WHAT IS NEEDED
Transcribe the listing from its top line through the line with "Pleasant Valley (897, 1847)". Keep it exact, both ends included, and add nothing.

DATA

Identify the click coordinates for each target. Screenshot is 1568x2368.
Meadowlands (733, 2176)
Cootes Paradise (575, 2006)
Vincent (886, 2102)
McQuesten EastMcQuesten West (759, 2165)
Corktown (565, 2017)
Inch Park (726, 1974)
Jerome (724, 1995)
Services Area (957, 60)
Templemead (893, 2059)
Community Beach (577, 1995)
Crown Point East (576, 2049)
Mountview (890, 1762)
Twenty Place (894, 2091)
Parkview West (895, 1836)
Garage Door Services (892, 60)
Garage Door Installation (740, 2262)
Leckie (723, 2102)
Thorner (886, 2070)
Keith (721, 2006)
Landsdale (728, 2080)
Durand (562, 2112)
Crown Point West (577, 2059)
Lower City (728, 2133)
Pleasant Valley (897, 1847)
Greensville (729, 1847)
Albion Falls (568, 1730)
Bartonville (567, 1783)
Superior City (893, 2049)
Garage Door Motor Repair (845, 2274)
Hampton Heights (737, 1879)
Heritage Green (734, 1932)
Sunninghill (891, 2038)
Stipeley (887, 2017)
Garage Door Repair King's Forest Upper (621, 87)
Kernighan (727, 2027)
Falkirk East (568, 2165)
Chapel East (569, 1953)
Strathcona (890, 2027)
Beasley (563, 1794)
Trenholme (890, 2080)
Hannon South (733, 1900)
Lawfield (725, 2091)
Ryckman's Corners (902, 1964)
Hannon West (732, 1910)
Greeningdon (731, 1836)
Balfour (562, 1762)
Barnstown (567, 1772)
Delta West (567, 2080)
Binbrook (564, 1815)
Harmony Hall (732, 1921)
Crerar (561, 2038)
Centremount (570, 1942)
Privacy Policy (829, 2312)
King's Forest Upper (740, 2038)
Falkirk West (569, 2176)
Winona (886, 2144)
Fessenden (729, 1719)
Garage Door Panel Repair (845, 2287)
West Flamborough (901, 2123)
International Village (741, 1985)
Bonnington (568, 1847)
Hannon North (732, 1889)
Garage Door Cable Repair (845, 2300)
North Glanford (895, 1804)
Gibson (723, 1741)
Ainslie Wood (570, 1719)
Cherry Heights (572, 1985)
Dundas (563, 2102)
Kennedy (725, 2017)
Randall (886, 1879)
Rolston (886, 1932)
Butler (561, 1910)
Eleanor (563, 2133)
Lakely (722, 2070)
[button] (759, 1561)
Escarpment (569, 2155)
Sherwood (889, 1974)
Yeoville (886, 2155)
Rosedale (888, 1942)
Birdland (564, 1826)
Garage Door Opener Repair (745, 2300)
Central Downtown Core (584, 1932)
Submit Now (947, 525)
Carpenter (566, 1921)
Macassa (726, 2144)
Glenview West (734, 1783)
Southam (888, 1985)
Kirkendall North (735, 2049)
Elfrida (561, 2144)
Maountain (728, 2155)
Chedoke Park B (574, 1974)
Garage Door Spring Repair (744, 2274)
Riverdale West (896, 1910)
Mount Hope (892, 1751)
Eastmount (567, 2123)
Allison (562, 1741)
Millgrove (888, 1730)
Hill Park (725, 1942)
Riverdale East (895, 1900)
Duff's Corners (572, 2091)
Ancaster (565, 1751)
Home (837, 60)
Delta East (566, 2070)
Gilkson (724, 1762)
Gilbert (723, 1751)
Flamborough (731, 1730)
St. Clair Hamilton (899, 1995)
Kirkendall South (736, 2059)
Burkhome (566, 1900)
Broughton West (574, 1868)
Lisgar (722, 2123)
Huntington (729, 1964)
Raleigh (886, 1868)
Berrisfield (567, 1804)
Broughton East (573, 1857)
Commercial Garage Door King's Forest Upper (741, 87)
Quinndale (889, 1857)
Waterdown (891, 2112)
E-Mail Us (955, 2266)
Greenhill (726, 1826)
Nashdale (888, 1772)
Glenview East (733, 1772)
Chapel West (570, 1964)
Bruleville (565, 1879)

ANSWER TO THE PROBLEM
Identify the click coordinates for each target. Screenshot is 1568x2368.
Meadowlands (733, 2176)
Cootes Paradise (575, 2006)
Vincent (886, 2102)
McQuesten EastMcQuesten West (759, 2165)
Corktown (565, 2017)
Inch Park (726, 1974)
Jerome (724, 1995)
Services Area (957, 60)
Templemead (893, 2059)
Community Beach (577, 1995)
Crown Point East (576, 2049)
Mountview (890, 1762)
Twenty Place (894, 2091)
Parkview West (895, 1836)
Garage Door Services (892, 60)
Garage Door Installation (740, 2262)
Leckie (723, 2102)
Thorner (886, 2070)
Keith (721, 2006)
Landsdale (728, 2080)
Durand (562, 2112)
Crown Point West (577, 2059)
Lower City (728, 2133)
Pleasant Valley (897, 1847)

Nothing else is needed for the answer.